Il fallait oser : reprendre et prolonger la musique du film, signée Leonard Bernstein et nous emmener jusqu’à un concert jazz d’un big band sûr de sa force, de ses musiciens et de sa capacité à lui donner une nouvelle saveur
Ca fuse de partout. Constamment. Une couleur chasse l’autre. Idem les émotions au gré d’une musique en perpétuel mouvement, « pianotant » sur ses 17 musiciens, de noir vêtus, sages comme des images….fausse image.
L’exercice n’a rien de simple : parce que tout le monde a vu revu le film, n’en a rien oublié, ni de l’histoire, ni des décors, ni des personnages appelés à s’y perdre. Parce que sa musique est déjà dans les têtes, indélébile : thèmes sortis de la plume (et de la baguette) d’un même homme, chacun unique. Douceur et cruauté mêlées, amour et violence, vie et mort.
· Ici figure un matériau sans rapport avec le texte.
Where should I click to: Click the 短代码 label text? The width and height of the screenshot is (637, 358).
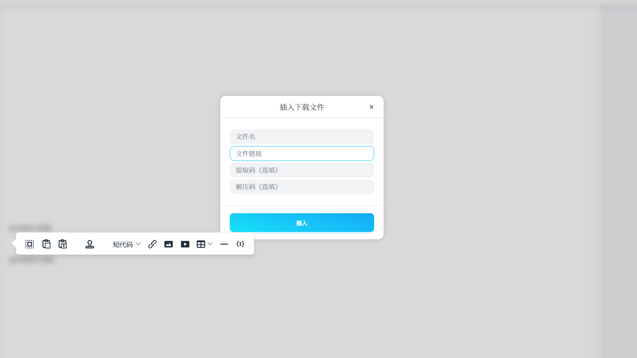(x=123, y=244)
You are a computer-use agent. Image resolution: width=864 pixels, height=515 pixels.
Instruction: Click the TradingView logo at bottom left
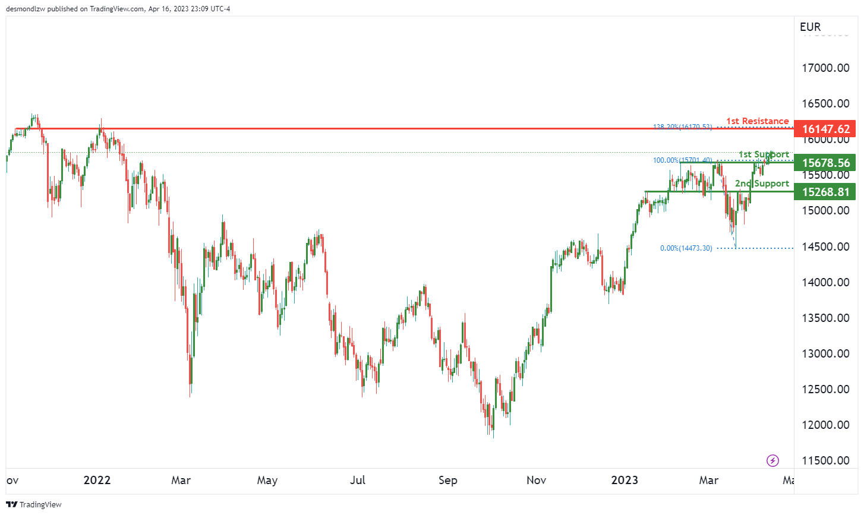click(34, 504)
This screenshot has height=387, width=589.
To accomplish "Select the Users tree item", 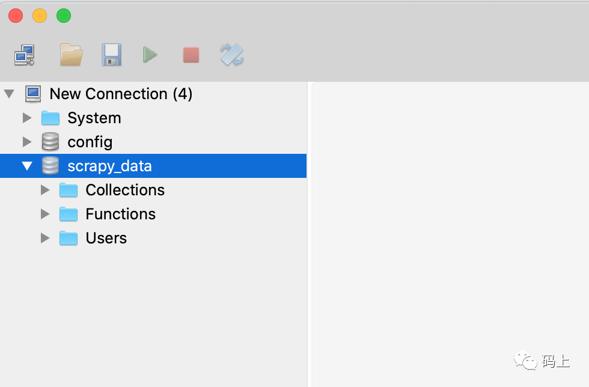I will 106,238.
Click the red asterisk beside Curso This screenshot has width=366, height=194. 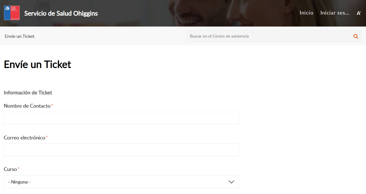tap(18, 168)
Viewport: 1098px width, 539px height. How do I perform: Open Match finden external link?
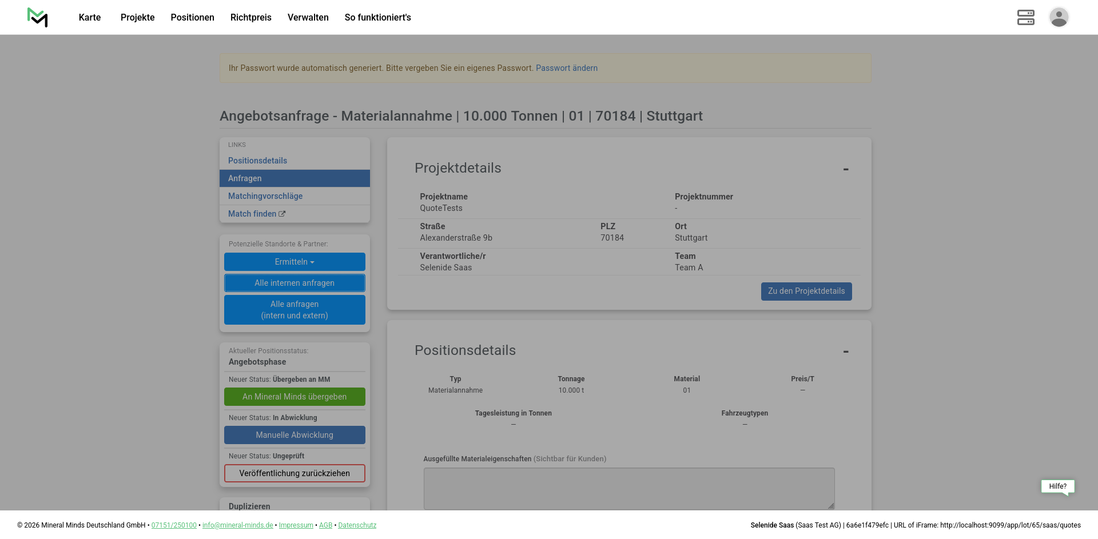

Parce que aussi les années ont passé, et surtout, parce que cet orchestre est d’abord un big band dans lequel le jazz est au centre du propos.
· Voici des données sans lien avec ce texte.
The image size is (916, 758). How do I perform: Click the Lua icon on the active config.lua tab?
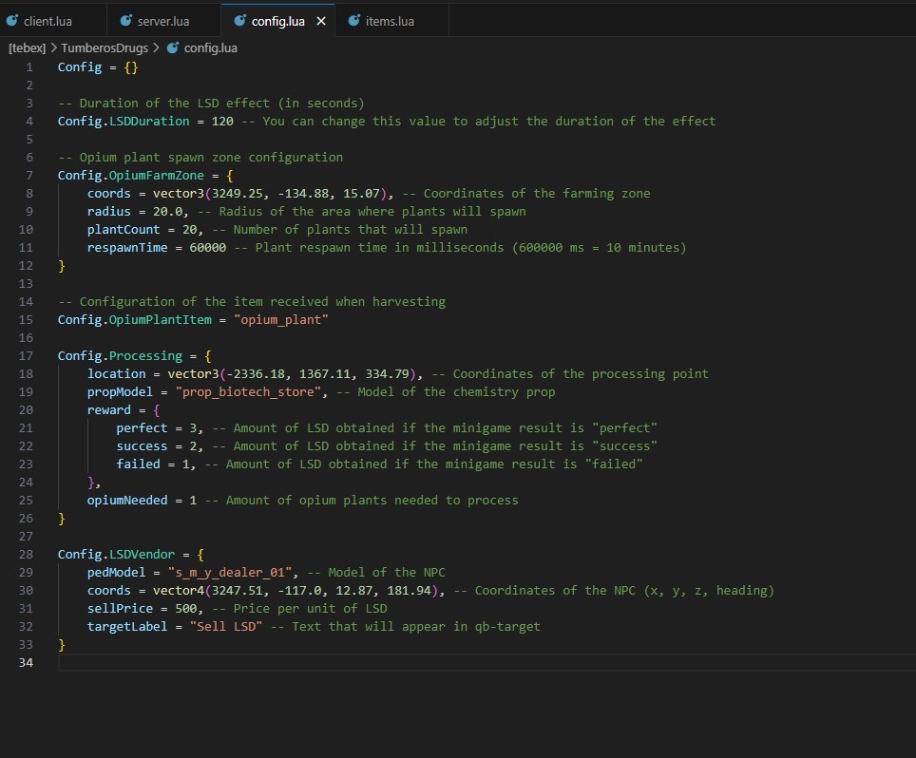[x=239, y=21]
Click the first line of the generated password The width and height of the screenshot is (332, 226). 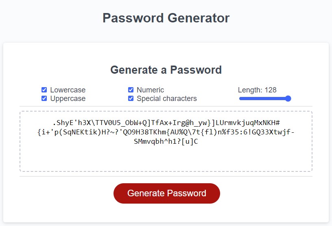click(166, 123)
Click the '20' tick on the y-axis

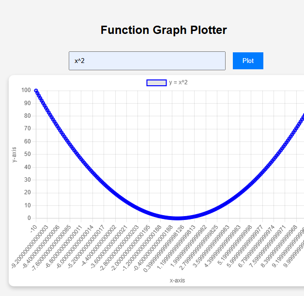point(28,192)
Là est de tour de force : reprendre cette musique là où Berstein l’a installée en lui donnant une nouvelle saveur sans rien renier de son (grand) héritage. Sans le moindre sacrilège, faute de goût ou faux-pas. Prolonger l’oeuvre en conservant sa rigueur musicale, en se passant des images filmées bien sûr, mais en y insufflant cette éclosion perpétuelle que permet, qu’appelle l’improvisation.
C’est donc cela que réalisent ces 17 musiciens, renforcés de deux chanteurs et d’un conteur.
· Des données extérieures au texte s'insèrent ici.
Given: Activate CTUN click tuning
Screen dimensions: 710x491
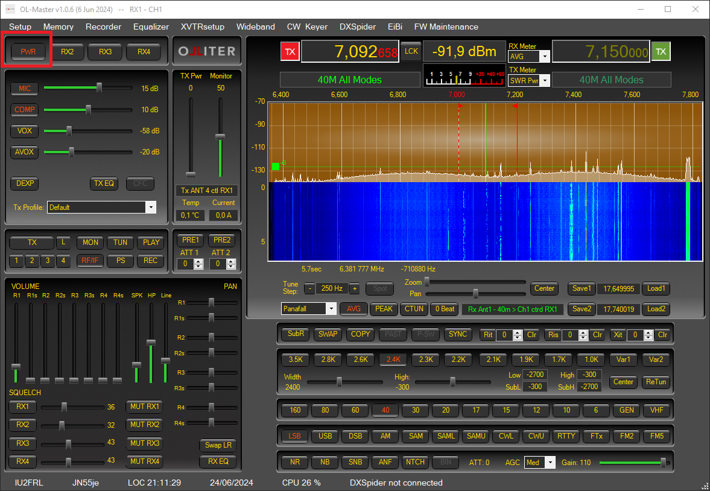Looking at the screenshot, I should point(414,309).
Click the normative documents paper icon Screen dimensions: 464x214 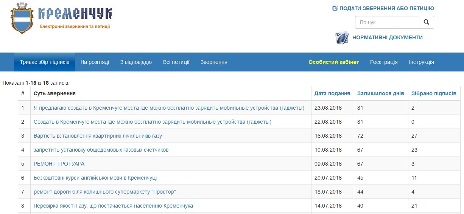341,38

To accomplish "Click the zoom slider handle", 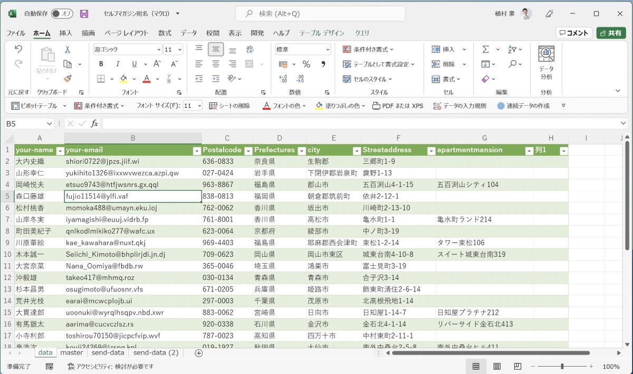I will point(562,366).
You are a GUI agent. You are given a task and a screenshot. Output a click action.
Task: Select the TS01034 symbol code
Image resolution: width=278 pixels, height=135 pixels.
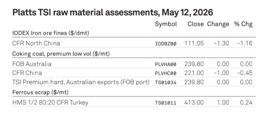click(x=166, y=82)
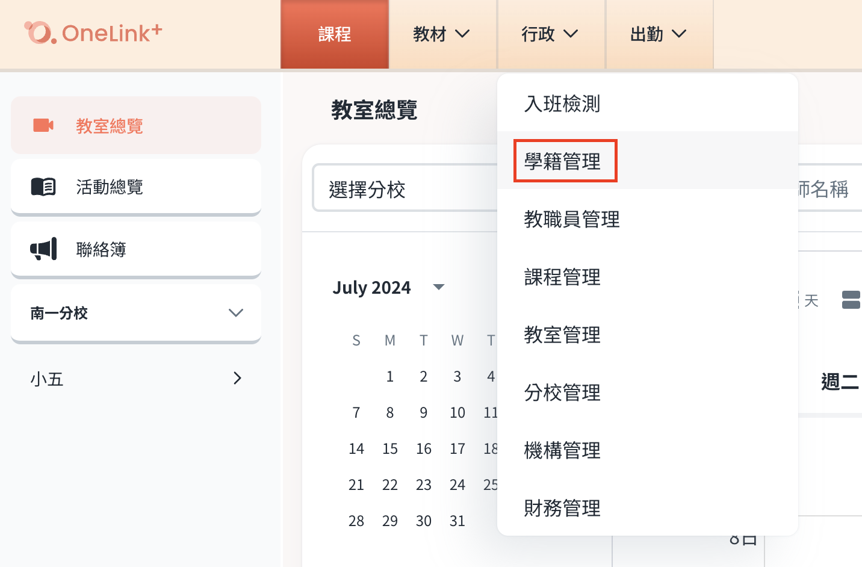Select 財務管理 at the bottom of menu
862x567 pixels.
coord(562,508)
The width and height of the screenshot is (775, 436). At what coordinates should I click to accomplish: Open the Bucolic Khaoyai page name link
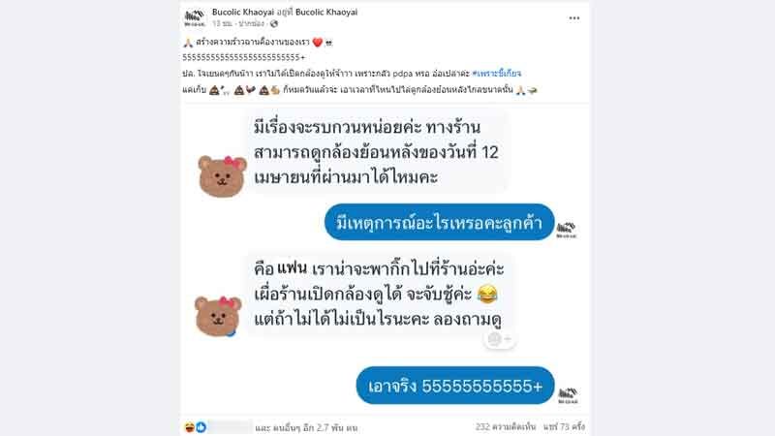[x=243, y=12]
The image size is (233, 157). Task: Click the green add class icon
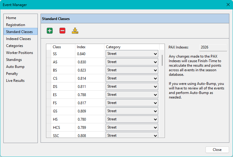[x=50, y=31]
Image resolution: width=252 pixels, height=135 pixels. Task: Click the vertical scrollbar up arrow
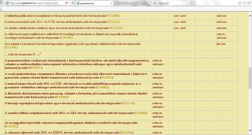click(x=250, y=16)
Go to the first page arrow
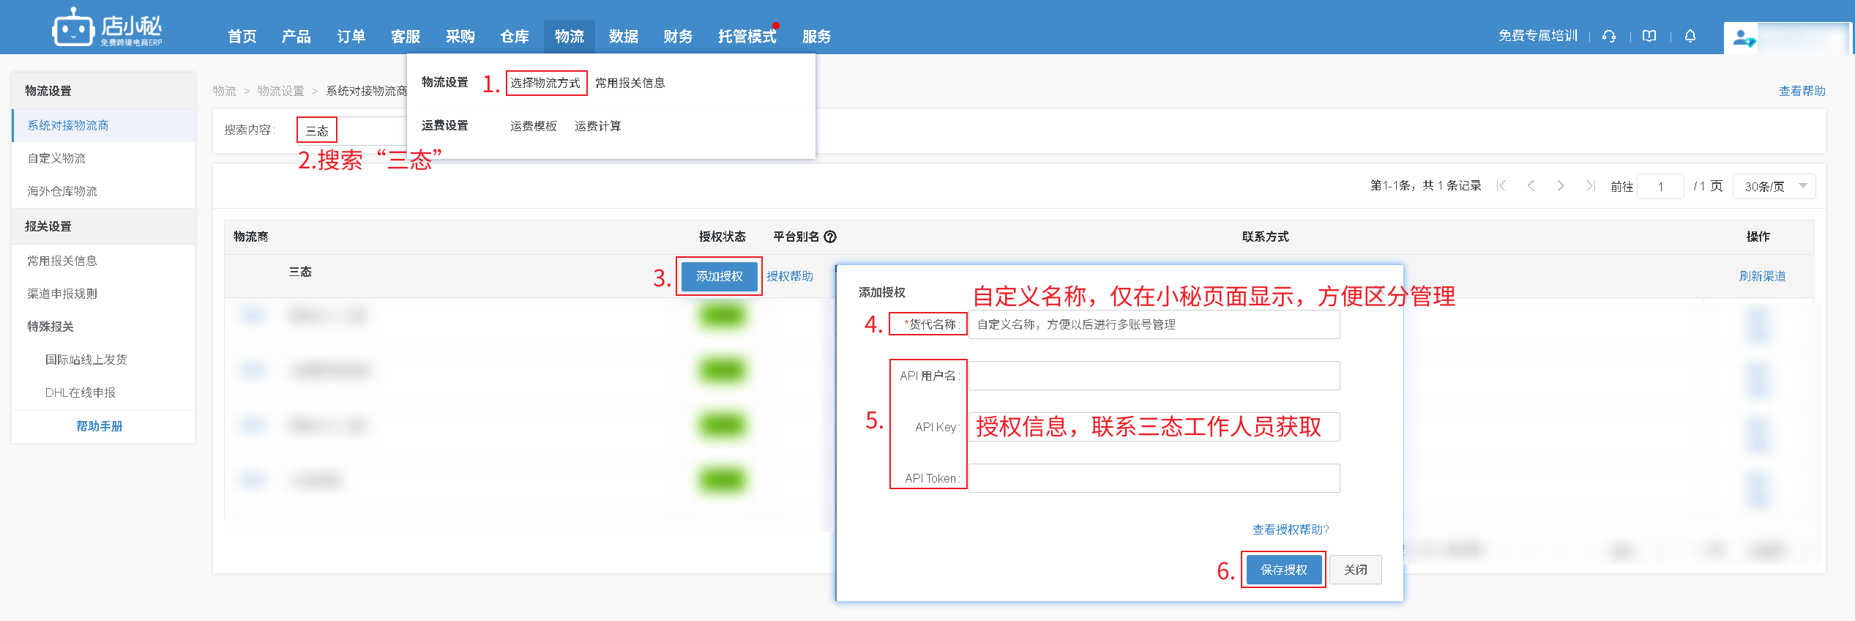The image size is (1855, 621). coord(1501,186)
Naïma Naouri, photo de André Henrot
Naïma Naouri et Pablo Campos : un duo poignant. Photo de Patrick Martineau
Une curiosité inlassable pour des mondes musicaux multiples
L’Amazing Keystone big band n’en est pas à son coup d’essai, faisant montre depuis sa création d’une curiosité intacte pour des mondes musicaux en apparence très éloignés : d’où une douzaine de projets ou répertoires à son actif, dont désormais ce West Side Story. Mais en décidant de s’attaquer ici à ce film emblématique, il franchit un pas comme s’il avait décidé de se mesurer aux plus grands.
Le big band : sous ces vagues fracassantes, combien de nuances
Magie du big band : la perpétuelle adaptation des instruments à l’émotion que l’on veut faire passer. Autant de musiciens, encore plus d’instruments ( flûte, clarinettes, saxs de différentes couleurs, bugles) mais une seule voix : l’orchestre tourne comme une machine, fracassante ou enveloppante, vagues multiples qui vont et viennent, se brisent nettes, reprennent, tempêtent jusqu’au silence le plus complet. Mais sous ces vagues, combien de nuances : ici juste les quatre de la rythmique, présents d’un bout à l’autre, tout à coup seuls, presque timides, concluant un thème ou adoucissant telle aparté des deux chanteurs yeux dans les yeux.
Plus loin, ces chanteurs d’ailleurs. On les attend au tournant. Mais Naïma Naouri et Pablo Campos, aidés de Boris Winter, le conteur, se glissent étonnamment dans la voix des héros du film au fil de Maria, America, I feel pretty, Tonight……
Sébastien Ballaz signe les arrangements de l’ensemble
Plus loin encore, ces « figures » qu’affectionne Sébastien Ballaz lequel signe l’ensemble des arrangements : cuivres attentionnés pour ponctuer les solos, ou ces instruments qui se rejoignent, tel un éventail qui se déplie, pour accroître l’intensité ou au contraire apaiser : flûte et clarinettes, juste soutenues par une trompette, un trombone et un sax discrets en diable. Comme un accent rajouté sur une voyelle. Ces solos, fusant de partout, jusqu’à l’ultime, celui d’Eric Prost, rageur, signant le dénouement. Et enfin, ce final où guitare, contrebasse version archet, piano et cette batterie attentive et délicate viennent conclure en douceur, l’un des thèmes fétiches du compositeur.
Aucun doute, l’Amazing Keystone Big Band est arrivé à ses fins. A se demander quand la formation décidera de s’attaquer à Mozart.
* Concert donné au Théâtre du Rocher à Pierrelatte.